_USING THE INFORMATION_
1 - In the kinetic energy problem below, what does the hint say the work done to stop a moving body is equal to?
2 - Finish the kinetic energy problem below, picking up right after its final line.

_DOCUMENT EXTRACT_

►

Question

A body of mass 2 kg is moving with a velocity of 5 m/s. How much work is required to stop the body?

• A. 10 J
• B. 15 J
• C. 20 J
• D. 25 J

Hint:

Tip: Work done to stop a moving body is equal to its initial kinetic energy.

Answer 1

The Correct Option is D

To calculate the work required to stop a moving body, we need to determine the change in its kinetic energy. The kinetic energy (\(KE\)) of a body is given by the formula:

\( KE = \frac{1}{2}mv^2 \)

where \( m \) is the mass of the body and \( v \) is its velocity.

Given:

• Mass (\( m \)) = 2 kg
• Velocity (\( v \)) = 5 m/s

Substitute the given values into the formula:

\( KE = \frac{1}{2} \times 2 \, \text{kg} \times (5 \, \text{m/s})^2 \)

\( KE = 1 \times 25 \, \text{kg} \cdot \text{m}^2/\text{s}^2 \)

\( KE = 25 \, \text{J} \)

◄

_GIVEN MATERIAL_
►

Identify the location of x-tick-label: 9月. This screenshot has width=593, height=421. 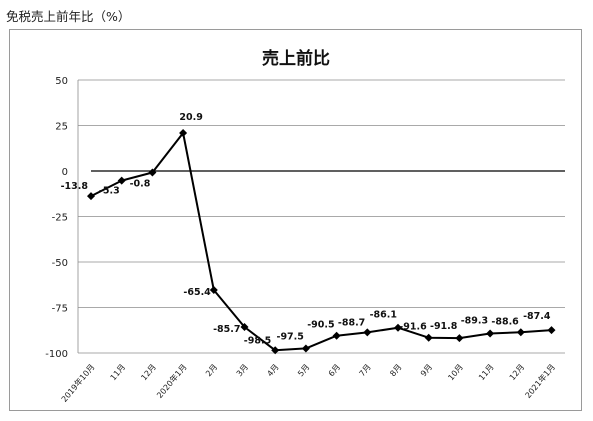
(426, 371). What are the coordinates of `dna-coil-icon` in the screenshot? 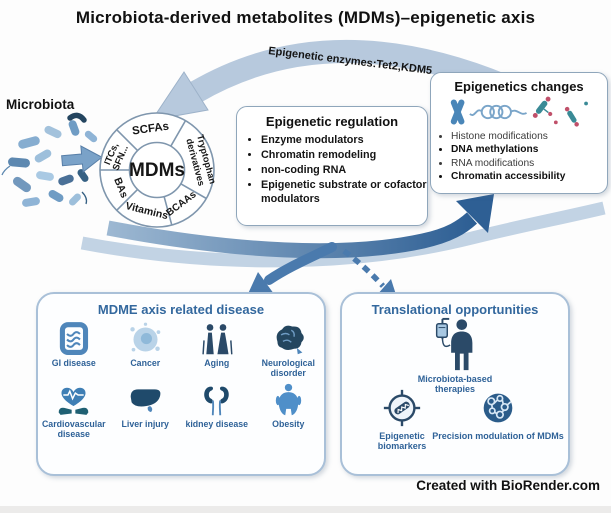 It's located at (498, 112).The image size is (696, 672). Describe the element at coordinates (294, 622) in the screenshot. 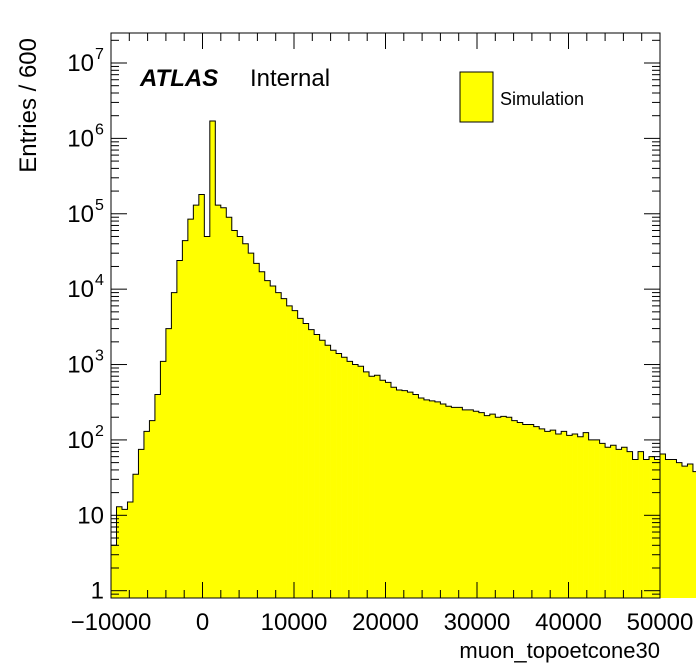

◄

_TASK ANSWERS_
1 - Its initial kinetic energy.

2 -
The initial kinetic energy of the body is 25 J. Since the body is required to be stopped, its final kinetic energy will be 0 J. The work done to stop the body will be equal to the negative of the initial kinetic energy (as it needs to be fully dissipated):

Work Done = \(- \text{Initial KE} = -25 \, \text{J}\)

Thus, 25 J of work is required to stop the body.

Answer 2

Step 1: Use the work-energy principle. 
The work required to stop the body equals the loss in kinetic energy.

Step 2: Calculate initial kinetic energy. 
\[ KE = \frac{1}{2} m v^2 = \frac{1}{2} \cdot 2 \cdot (5)^2 = 25 \text{ J} \]

Step 3: Final velocity is 0, so all kinetic energy is lost. 
Hence, work done to stop the body = \( \boxed{25 \text{ J}} \)